A single figure is required: the number of lines below that contain "will".

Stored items
--- --- ---

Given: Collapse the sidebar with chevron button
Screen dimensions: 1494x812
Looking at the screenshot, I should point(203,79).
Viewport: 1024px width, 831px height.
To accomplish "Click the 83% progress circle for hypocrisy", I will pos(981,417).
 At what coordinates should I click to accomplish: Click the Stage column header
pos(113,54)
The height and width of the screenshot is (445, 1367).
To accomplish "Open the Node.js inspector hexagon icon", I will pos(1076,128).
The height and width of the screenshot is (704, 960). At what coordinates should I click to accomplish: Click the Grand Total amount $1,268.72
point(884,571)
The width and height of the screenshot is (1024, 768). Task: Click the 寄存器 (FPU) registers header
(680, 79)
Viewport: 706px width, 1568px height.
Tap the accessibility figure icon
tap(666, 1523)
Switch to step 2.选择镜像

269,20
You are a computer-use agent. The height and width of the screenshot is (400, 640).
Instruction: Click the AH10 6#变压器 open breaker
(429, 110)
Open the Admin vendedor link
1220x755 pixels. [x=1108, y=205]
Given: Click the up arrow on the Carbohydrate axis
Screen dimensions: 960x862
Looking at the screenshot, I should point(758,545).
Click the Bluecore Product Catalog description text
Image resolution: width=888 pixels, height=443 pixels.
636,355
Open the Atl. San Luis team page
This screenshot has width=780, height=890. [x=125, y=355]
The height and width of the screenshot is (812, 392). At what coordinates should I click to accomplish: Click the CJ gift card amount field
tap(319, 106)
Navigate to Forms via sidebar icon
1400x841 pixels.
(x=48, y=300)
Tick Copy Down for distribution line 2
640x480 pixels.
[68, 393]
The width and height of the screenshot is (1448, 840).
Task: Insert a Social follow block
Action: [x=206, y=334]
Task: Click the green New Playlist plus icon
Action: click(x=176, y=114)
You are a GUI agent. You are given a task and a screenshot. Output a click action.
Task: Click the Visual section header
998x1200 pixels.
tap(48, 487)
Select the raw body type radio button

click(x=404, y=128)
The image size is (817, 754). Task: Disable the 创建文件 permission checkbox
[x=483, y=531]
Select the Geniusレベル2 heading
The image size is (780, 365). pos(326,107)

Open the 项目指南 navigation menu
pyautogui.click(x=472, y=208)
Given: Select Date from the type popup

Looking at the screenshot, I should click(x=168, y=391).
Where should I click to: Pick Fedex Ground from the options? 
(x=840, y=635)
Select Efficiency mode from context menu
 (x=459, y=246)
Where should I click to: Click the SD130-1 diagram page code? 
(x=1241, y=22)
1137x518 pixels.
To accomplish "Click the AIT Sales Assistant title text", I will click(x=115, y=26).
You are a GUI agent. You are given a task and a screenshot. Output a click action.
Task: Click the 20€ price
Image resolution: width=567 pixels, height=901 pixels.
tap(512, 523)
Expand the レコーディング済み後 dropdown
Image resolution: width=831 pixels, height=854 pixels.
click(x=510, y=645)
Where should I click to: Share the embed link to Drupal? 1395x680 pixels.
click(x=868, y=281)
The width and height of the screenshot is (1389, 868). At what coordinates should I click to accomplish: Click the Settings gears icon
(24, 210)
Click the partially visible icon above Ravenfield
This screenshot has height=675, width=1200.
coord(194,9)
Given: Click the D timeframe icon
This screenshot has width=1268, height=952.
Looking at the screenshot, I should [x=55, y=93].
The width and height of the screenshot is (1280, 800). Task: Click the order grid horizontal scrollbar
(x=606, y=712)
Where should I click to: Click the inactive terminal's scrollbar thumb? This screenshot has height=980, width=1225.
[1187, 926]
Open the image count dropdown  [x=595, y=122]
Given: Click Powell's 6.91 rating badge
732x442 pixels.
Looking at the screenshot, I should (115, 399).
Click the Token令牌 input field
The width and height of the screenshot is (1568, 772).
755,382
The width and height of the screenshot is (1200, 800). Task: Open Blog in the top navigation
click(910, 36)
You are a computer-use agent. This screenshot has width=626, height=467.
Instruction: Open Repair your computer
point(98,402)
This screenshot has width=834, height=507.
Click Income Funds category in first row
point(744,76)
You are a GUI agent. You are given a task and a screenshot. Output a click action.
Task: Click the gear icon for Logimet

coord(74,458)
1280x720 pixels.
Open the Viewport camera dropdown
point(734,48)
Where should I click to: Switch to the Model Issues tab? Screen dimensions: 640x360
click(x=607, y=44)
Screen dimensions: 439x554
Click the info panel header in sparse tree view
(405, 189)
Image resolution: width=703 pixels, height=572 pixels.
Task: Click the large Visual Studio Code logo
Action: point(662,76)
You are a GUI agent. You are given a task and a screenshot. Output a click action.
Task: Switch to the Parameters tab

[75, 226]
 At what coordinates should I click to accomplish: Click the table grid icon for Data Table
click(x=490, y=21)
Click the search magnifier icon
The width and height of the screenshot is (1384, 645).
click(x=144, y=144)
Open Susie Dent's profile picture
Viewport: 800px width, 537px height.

--- --- ---

→ **Response below**:
3